- [SET EXERCISE]: Count the lines below that contain the string "width", and reply with the number alone.

- [RECORDS SUPPLIED]:
--- begin ---

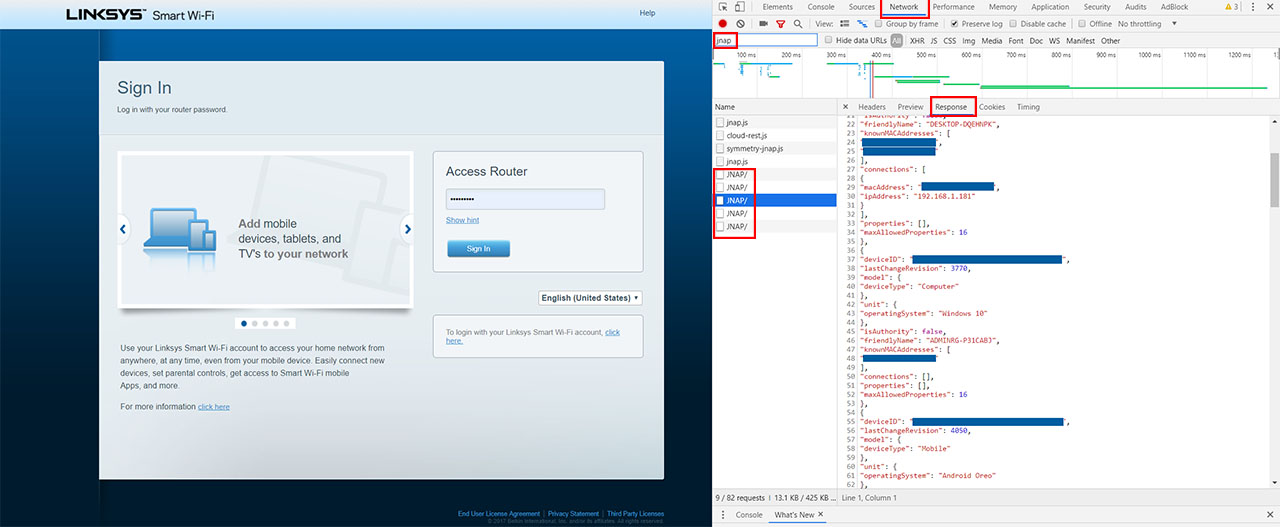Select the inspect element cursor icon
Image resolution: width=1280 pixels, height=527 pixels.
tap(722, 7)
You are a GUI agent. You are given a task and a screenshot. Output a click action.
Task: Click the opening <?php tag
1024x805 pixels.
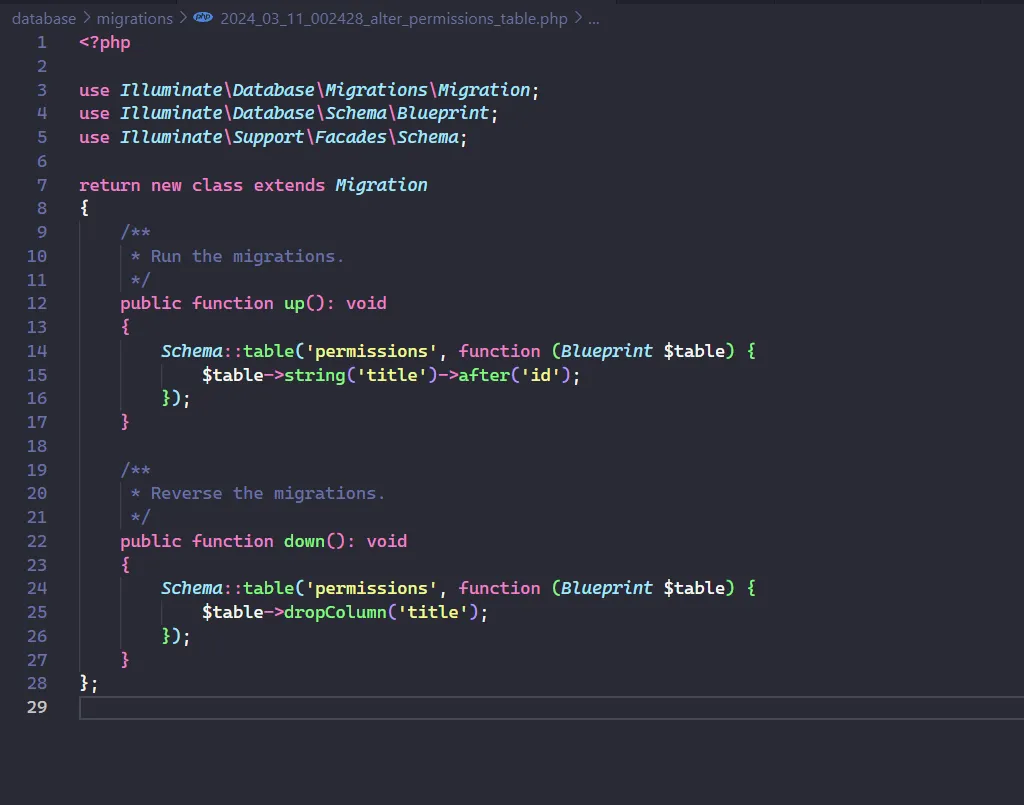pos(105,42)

--- end ---
--- begin ---

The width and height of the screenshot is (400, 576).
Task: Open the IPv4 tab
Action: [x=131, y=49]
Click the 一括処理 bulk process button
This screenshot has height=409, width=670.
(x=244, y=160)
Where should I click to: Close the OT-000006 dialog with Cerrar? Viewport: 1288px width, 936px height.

--- end ---
--- begin ---

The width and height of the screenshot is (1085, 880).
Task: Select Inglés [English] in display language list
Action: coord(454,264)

--- end ---

- [FINISHED TASK]: 5